(Saved entries)
::::

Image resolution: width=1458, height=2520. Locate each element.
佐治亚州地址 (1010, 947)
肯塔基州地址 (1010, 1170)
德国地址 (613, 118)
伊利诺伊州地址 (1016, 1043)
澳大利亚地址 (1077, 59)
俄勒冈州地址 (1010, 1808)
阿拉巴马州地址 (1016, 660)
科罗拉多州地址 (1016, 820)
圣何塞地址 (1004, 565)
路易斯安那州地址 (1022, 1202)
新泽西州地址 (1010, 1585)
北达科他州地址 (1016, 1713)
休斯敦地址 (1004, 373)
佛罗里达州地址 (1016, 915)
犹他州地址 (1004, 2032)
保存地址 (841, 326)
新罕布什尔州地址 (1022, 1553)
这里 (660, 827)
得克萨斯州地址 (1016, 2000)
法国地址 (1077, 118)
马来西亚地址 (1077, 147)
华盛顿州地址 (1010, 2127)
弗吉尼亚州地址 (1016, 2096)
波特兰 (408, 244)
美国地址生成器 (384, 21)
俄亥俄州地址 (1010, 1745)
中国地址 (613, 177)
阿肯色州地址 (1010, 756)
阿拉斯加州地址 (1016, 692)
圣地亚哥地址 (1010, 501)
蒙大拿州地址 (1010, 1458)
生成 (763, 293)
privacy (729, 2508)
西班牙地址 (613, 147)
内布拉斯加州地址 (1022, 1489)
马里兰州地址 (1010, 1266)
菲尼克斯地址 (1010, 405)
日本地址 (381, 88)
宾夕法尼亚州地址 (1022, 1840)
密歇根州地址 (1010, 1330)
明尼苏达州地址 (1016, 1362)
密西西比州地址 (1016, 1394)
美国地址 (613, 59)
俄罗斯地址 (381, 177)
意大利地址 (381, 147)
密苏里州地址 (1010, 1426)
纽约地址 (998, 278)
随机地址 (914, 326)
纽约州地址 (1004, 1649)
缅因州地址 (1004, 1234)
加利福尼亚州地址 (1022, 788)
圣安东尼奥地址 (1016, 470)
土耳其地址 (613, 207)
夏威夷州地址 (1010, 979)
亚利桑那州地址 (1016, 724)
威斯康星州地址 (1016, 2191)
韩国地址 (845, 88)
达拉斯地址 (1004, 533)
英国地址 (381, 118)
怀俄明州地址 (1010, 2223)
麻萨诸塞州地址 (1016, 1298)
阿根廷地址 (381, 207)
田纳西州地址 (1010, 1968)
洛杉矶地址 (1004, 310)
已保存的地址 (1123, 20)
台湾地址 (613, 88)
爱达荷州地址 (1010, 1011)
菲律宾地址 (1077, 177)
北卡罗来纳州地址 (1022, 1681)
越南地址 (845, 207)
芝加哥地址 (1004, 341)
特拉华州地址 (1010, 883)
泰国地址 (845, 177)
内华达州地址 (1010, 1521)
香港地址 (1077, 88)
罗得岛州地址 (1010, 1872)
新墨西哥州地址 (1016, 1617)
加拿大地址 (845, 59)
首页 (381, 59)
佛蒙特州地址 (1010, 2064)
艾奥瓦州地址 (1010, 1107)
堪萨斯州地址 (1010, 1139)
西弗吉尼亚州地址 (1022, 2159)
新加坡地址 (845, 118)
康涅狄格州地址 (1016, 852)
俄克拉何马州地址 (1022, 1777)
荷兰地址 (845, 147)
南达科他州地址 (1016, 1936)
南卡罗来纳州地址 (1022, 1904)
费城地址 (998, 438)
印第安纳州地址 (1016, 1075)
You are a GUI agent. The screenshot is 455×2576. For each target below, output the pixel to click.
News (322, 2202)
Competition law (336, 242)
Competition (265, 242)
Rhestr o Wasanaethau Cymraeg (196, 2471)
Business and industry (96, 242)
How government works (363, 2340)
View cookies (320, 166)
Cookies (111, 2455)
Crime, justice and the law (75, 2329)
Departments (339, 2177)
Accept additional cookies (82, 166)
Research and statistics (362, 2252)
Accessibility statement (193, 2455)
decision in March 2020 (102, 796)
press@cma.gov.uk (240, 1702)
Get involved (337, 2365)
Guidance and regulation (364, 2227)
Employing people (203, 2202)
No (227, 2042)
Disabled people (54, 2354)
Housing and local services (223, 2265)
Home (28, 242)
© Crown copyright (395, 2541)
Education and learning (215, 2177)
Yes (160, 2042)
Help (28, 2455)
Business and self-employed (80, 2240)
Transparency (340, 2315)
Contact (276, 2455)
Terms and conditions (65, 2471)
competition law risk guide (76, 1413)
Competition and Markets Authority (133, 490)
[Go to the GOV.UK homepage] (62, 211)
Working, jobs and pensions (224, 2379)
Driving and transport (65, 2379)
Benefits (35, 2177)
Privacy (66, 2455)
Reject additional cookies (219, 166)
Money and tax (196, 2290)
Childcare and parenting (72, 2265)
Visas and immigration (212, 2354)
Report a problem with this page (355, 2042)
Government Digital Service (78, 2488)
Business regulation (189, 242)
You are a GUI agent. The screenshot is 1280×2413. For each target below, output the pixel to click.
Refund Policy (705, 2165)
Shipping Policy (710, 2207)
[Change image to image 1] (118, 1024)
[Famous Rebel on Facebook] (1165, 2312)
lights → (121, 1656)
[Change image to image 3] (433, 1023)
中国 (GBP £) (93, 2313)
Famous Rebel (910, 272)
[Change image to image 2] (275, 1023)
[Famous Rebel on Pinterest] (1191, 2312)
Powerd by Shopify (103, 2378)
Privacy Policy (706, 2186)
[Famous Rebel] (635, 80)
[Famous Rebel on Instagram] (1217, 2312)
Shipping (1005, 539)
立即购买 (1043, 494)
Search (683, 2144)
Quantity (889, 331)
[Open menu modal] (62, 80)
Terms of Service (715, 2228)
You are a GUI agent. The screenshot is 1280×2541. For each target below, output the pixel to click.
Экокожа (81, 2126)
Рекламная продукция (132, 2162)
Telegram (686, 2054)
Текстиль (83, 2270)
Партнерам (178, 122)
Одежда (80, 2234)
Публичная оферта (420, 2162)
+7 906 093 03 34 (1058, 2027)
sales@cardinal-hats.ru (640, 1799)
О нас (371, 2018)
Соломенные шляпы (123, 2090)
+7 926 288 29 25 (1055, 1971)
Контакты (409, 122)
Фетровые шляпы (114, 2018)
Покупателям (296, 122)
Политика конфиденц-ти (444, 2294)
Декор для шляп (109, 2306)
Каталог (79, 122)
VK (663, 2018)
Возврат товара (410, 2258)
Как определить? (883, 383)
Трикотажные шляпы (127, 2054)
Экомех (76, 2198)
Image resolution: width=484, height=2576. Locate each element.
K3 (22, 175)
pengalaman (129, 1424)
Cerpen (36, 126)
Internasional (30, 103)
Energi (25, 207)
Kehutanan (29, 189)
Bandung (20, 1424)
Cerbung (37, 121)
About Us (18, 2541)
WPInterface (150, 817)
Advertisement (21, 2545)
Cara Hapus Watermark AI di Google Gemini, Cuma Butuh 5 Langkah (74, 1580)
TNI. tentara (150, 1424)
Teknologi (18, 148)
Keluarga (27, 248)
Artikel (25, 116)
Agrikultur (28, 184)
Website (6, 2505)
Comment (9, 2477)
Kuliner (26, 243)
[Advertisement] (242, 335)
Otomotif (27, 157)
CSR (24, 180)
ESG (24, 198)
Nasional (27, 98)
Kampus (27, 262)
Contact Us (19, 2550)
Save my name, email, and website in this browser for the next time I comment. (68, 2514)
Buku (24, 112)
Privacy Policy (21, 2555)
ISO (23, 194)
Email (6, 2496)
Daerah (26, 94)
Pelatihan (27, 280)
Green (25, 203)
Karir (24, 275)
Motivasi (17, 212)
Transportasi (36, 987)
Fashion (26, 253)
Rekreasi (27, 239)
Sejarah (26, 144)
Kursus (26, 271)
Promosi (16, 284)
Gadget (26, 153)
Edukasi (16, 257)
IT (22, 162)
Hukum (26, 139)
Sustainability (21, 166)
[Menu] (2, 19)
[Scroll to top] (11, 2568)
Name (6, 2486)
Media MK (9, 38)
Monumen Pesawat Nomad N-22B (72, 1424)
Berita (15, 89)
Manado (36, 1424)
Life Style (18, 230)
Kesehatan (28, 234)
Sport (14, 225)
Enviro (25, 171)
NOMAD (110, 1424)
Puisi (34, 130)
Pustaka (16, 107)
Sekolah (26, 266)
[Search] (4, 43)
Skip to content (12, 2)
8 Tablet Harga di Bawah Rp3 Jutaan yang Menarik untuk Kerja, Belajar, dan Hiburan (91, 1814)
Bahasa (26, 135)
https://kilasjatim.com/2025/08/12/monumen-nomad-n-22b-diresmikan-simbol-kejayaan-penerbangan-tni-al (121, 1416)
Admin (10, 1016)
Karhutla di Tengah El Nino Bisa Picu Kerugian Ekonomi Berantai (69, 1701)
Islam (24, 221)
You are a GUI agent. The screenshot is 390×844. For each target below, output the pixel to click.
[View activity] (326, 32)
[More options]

::::

> _Exercise directions_
Of the lines above, output exactly those from the line bearing "堪萨斯州地址 (1010, 1139)" through the line bearing "Get involved (337, 2365)", inclusive.

> _Written answer_
堪萨斯州地址 (1010, 1139)
西弗吉尼亚州地址 (1022, 2159)
新加坡地址 (845, 118)
康涅狄格州地址 (1016, 852)
俄克拉何马州地址 (1022, 1777)
荷兰地址 (845, 147)
南达科他州地址 (1016, 1936)
南卡罗来纳州地址 (1022, 1904)
费城地址 (998, 438)
印第安纳州地址 (1016, 1075)
You are a GUI agent. The screenshot is 455×2576. For each target below, output the pixel to click.
News (322, 2202)
Competition law (336, 242)
Competition (265, 242)
Rhestr o Wasanaethau Cymraeg (196, 2471)
Business and industry (96, 242)
How government works (363, 2340)
View cookies (320, 166)
Cookies (111, 2455)
Crime, justice and the law (75, 2329)
Departments (339, 2177)
Accept additional cookies (82, 166)
Research and statistics (362, 2252)
Accessibility statement (193, 2455)
decision in March 2020 (102, 796)
press@cma.gov.uk (240, 1702)
Get involved (337, 2365)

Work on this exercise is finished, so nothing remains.